Egypt's presidential vote to be held by November

Egypt's presidential vote to be held by November

Egypt'a Supreme Council for the Aramed Forces (SCAF), that has ruled Egypt since Mubarak's ouster on February 11 in a popular uprising, issued a decree establishing an interim constitution to guide the country until a permanent constitution is drafted and said a presidential election will be held in October or November.

The polls will be organised "within a month or two" of a parliamentary poll already timetabled for September, spokesman General Mamdouh Shahin said. The presidential elections will be a held a month or two after September's parliamentary contests, the Council told a news conference.

A new 62-article interim constitution will replace the one suspended after the fall of Mubarak. The interim constitution includes amendments that were endorsed by millions of Egyptians in a March 19 referendum, Shahin said.

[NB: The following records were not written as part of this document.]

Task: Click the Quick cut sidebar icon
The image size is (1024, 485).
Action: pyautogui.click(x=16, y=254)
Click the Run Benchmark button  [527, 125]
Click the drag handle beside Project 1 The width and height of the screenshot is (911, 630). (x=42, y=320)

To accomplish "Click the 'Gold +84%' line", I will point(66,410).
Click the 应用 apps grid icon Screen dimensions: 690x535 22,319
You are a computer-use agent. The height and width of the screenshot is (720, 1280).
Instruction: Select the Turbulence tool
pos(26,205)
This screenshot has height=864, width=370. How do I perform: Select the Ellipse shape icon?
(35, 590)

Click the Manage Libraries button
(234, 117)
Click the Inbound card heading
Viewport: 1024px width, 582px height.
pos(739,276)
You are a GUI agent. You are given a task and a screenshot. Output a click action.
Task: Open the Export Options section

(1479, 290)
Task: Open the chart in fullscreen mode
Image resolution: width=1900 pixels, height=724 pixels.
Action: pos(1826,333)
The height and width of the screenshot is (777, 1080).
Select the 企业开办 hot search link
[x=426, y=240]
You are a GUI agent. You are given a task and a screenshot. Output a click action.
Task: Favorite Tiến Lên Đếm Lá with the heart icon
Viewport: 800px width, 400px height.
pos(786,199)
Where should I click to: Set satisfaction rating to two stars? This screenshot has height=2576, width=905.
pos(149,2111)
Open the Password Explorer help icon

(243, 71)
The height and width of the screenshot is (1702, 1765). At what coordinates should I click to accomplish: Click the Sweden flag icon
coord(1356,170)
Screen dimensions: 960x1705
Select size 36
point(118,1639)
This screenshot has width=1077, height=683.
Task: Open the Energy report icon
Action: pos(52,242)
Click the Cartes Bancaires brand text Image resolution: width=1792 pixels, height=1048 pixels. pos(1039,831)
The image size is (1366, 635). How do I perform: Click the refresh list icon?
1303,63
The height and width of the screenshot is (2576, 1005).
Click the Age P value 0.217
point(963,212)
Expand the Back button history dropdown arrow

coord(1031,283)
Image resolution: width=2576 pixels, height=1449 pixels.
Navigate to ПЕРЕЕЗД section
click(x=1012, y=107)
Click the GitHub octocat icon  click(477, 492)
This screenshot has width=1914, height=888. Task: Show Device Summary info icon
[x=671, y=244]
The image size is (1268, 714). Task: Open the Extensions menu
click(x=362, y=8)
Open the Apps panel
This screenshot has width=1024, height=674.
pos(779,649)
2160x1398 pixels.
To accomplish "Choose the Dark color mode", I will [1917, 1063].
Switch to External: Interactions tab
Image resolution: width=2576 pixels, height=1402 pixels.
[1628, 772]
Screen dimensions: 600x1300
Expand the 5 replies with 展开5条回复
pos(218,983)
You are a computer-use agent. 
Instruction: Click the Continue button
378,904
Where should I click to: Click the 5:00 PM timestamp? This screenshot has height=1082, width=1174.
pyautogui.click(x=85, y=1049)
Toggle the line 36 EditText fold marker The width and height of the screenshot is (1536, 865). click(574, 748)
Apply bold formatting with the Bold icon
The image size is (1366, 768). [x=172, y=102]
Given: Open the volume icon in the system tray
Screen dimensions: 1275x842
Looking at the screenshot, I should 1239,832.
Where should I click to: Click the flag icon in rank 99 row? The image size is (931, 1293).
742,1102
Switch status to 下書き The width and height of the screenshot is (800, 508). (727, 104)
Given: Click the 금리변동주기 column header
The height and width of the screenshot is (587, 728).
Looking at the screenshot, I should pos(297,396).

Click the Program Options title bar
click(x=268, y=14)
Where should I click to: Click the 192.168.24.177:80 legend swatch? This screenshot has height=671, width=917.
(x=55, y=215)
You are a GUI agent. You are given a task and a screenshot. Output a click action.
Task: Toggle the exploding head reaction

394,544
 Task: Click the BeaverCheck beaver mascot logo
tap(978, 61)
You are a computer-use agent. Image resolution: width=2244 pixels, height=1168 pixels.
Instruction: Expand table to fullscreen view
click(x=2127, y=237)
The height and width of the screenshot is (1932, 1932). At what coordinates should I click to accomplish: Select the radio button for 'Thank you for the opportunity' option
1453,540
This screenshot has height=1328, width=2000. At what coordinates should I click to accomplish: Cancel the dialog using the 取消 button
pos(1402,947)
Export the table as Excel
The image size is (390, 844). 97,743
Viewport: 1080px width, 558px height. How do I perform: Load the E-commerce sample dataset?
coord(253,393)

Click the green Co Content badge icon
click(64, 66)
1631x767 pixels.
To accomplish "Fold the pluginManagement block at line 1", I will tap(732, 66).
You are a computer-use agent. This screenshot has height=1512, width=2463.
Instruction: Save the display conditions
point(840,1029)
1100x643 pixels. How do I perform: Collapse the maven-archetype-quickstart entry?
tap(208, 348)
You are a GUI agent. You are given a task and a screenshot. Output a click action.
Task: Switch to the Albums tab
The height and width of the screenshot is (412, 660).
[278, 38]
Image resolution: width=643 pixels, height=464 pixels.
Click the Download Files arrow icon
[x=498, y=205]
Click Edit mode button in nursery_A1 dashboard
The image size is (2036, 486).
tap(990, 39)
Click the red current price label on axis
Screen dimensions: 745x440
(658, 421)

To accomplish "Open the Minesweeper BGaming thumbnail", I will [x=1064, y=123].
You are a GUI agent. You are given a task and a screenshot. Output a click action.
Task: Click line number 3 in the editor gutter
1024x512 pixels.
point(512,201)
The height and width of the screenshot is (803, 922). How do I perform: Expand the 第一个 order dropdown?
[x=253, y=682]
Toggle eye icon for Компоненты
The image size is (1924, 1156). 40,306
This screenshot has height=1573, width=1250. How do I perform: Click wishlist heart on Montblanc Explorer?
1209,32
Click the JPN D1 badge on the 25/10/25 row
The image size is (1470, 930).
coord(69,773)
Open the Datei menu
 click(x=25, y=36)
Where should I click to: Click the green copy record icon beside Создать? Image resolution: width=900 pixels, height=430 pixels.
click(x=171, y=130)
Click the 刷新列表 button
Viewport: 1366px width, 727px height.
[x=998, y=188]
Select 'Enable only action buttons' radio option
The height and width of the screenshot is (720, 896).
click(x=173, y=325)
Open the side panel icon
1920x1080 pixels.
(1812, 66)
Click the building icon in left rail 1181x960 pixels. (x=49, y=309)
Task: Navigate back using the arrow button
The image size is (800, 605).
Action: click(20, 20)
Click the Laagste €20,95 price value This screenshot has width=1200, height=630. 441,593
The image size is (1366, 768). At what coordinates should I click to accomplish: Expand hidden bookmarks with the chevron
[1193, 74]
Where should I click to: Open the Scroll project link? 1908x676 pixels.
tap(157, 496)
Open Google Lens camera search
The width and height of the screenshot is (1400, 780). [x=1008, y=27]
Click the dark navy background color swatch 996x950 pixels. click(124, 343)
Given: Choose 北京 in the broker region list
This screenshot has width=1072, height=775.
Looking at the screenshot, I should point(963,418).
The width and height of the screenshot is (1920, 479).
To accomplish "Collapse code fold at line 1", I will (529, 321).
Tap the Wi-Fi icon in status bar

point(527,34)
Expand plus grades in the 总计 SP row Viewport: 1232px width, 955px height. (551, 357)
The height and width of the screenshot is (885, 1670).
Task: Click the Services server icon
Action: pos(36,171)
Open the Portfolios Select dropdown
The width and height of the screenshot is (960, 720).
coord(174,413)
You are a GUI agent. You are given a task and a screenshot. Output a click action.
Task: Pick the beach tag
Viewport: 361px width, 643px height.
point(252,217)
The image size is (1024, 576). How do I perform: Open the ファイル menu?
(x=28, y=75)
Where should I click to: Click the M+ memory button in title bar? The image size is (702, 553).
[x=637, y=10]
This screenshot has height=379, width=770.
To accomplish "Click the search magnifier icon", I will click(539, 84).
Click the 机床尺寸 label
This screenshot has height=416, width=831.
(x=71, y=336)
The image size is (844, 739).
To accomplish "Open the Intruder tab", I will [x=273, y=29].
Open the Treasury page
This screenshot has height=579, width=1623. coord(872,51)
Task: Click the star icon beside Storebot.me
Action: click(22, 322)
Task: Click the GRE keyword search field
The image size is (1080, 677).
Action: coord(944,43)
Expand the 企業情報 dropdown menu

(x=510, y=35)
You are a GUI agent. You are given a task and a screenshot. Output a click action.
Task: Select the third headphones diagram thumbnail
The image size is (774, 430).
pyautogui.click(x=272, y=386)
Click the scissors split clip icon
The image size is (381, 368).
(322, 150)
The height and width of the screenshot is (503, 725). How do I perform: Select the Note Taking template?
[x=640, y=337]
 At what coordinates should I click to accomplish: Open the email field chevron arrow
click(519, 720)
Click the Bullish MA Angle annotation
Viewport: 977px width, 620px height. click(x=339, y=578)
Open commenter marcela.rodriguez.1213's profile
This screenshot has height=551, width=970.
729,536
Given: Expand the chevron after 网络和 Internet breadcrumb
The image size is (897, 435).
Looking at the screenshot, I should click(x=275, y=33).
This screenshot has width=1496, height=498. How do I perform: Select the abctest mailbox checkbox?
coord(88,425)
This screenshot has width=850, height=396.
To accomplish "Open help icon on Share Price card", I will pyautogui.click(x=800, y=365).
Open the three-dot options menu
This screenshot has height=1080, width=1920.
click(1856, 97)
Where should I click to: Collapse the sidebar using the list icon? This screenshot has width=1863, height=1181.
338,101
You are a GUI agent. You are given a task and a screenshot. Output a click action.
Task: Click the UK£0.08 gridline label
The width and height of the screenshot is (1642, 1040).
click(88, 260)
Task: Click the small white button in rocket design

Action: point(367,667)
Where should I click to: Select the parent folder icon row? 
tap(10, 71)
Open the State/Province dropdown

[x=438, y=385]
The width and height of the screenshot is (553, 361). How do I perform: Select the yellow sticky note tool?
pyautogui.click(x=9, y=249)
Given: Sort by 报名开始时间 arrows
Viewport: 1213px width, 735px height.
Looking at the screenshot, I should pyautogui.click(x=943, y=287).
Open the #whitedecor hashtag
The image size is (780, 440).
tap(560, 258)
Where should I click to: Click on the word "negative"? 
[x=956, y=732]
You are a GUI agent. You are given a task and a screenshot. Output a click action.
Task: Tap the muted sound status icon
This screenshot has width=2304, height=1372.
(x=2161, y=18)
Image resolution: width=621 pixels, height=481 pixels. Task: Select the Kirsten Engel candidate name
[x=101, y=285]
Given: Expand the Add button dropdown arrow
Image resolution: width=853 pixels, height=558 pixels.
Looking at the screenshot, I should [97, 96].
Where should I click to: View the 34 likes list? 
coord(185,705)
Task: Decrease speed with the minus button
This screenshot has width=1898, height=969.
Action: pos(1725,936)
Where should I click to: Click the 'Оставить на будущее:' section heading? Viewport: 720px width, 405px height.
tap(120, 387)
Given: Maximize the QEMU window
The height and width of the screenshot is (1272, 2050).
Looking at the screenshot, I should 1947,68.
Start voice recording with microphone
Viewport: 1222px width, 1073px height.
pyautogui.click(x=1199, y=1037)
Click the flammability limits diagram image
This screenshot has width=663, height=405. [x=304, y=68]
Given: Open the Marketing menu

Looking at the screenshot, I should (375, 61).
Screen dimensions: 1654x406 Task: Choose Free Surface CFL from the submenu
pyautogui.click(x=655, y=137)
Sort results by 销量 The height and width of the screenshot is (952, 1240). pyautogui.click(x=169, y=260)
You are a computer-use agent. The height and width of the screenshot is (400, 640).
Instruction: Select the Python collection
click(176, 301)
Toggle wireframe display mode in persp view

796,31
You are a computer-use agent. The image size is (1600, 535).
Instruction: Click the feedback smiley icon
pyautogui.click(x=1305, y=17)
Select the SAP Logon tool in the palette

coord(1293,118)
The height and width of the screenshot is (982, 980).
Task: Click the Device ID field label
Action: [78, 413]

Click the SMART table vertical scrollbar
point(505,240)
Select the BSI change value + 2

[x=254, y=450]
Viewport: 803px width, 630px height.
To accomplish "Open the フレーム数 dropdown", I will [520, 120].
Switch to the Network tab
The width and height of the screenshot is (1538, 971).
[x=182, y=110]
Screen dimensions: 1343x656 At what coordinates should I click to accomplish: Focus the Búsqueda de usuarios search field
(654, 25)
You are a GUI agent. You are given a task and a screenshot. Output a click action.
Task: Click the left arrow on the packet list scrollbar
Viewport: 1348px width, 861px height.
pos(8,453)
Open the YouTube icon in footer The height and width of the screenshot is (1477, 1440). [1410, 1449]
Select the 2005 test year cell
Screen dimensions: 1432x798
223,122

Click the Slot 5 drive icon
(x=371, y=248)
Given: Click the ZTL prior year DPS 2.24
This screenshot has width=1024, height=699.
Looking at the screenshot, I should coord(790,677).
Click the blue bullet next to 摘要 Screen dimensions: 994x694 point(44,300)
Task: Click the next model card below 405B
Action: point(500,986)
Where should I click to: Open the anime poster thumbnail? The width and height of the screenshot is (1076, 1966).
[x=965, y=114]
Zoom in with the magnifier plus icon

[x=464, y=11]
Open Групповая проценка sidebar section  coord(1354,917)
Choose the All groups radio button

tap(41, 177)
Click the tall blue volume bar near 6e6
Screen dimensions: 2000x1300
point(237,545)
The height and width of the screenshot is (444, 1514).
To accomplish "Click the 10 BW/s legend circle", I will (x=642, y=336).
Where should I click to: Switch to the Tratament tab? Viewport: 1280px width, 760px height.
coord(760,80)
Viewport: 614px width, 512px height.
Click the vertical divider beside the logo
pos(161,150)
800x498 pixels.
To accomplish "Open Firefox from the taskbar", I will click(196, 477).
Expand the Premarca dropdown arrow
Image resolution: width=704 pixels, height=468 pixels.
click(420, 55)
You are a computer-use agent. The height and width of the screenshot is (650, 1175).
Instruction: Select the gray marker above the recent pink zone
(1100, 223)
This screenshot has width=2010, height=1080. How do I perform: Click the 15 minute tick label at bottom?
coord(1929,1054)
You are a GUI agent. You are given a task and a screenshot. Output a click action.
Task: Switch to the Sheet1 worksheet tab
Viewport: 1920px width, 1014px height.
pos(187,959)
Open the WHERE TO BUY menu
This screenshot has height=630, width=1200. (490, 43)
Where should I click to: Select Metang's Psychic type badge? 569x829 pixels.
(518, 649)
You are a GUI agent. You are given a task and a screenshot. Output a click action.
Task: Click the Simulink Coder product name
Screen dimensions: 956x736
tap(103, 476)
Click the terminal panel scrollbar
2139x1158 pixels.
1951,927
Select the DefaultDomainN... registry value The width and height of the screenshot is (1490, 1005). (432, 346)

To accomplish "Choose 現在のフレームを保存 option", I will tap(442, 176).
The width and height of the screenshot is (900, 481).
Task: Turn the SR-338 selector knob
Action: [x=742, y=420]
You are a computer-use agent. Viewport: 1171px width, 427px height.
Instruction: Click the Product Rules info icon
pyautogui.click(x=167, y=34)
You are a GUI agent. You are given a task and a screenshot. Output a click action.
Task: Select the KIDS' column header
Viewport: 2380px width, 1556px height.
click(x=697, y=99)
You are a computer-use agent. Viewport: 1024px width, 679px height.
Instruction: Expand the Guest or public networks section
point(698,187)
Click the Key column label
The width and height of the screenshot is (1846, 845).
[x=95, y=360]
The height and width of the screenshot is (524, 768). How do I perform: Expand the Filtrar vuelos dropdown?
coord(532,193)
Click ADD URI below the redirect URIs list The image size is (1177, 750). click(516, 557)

The amendments are aimed at ensuring the upcoming elections are competitive. The election will be held according to new rules that open up competition for the position and limit presidents to two, four-year terms. The other articles specify the main basis of the governmental system and society. The first four articles discuss the state and its system, mentioning that the Arab Republic of Egypt is a democratic country and is part of the Arab nation, Islam is the state's religion and Arabic is its official language and the principles of the Islamic Sharia are the basic sources of legislation.

The declaration, just like the 1971 constitution, rules that 50 per cent of the members of the legislative councils should be workers and farmers. The authorities of the Shura Council (the upper house of parliament, were reduced.

The People's Assembly will acquire the authority of legislation and auditing of the budget from SCAF as soon as it is elected. By giving a timetable for parliament and presidential elections, the army backed up its earlier commitment to swiftly transfer power to a civilian democratic authority.

Many presidential hopefuls have already announced their plans to contest elections, including Nobel Prize laureate Mohamed ElBaradei and Arab League chief Amr Moussa.